011 - Twitter be gone

I successfully withdrew from Facebook, but thought I could "control" Twitter. Turns out that the algorithm is stronger than me, and I have to go cold turkey.

Twitter is very bad for me. I can waste hours 'doom-scrolling', jumping into threads, and generally getting fairly angry at the following topics: Politics, COVID19, Crytocurrencies1 and Brexit2. Apart from being a colossal waste of time, it's obviously not a good idea to intentionally do things that make one angry all the time.

So the main problem is actually Twitter itself.
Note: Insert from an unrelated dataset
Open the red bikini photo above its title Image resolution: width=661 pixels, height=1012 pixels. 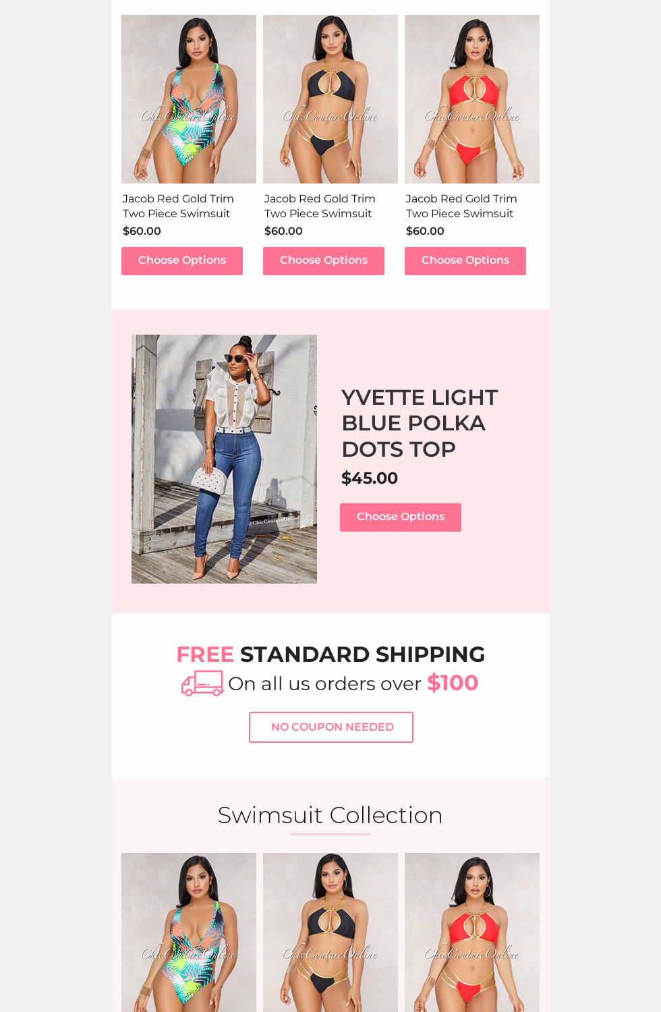472,99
It's designed to keep you on the site, or app, by constantly tweaking our trigger, behavior, reward system; those little hits of dopamine keep us engaged, reading and responding to tweets and constantly checking for feedback. However, when those topics make one angry, is it becoming an addiction? Maybe.
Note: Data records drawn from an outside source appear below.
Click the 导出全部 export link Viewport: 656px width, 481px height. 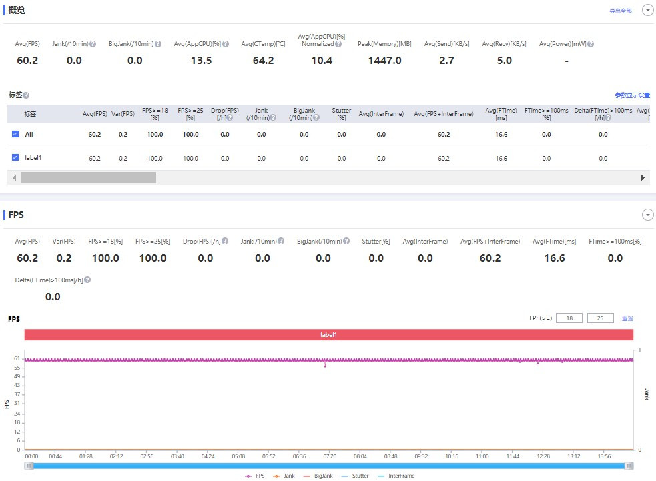point(620,11)
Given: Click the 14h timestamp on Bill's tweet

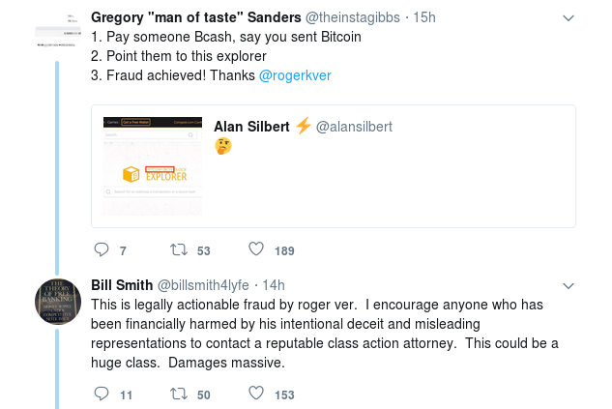Looking at the screenshot, I should coord(275,284).
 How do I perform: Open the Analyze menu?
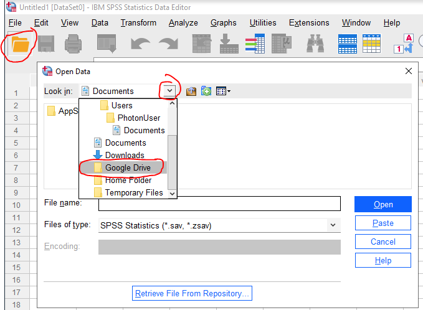coord(183,23)
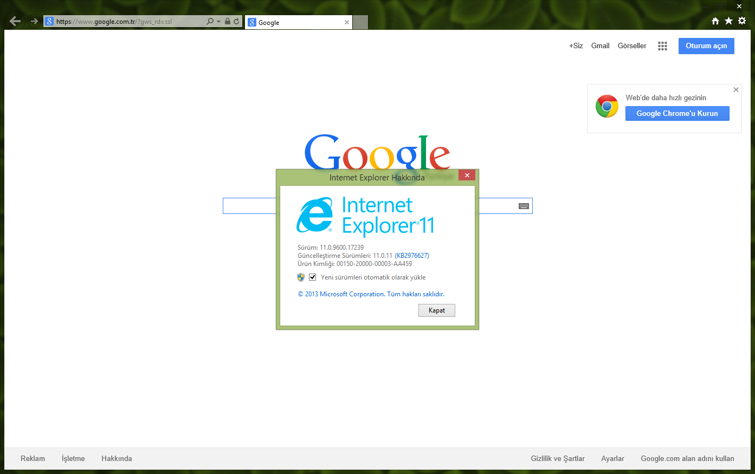Open Favorites with the star icon
This screenshot has height=474, width=755.
[x=728, y=21]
I quit Facebook over four and a half years ago, on 1st January 2017. I did this because almost every post I read on Facebook was a moral outrage post which revolved around popularism politics; the creation of wedge issues to create a social distance between groups and entrench tribalism rather than dialogue. We're supposed to be more similar than we are different, but popularism is a form of bike-shedding to get people to focus on trivialities rather than the things that really matter. I gave up Facebook because it just made me angry and depressed that there was nothing I could really do to affect the level of corruption and unfairness that the government of the day was consistently doing, and much of the country (their voters) actually seemed to be cheering them on.

Wind forward 4 years and an even worse bunch of charlatans (from the same party) are in 'charge' and are bilking the public accounts for everything they can get their grubby little hands on. And my Twitter feed is full of people who are aghast at what is going on, are powerless to do anything about it, and there is no end in sight, particularly as a majority of the voting public (in terms of FPTP) are still cheering them on. It's depressing and makes me angry. See a pattern here?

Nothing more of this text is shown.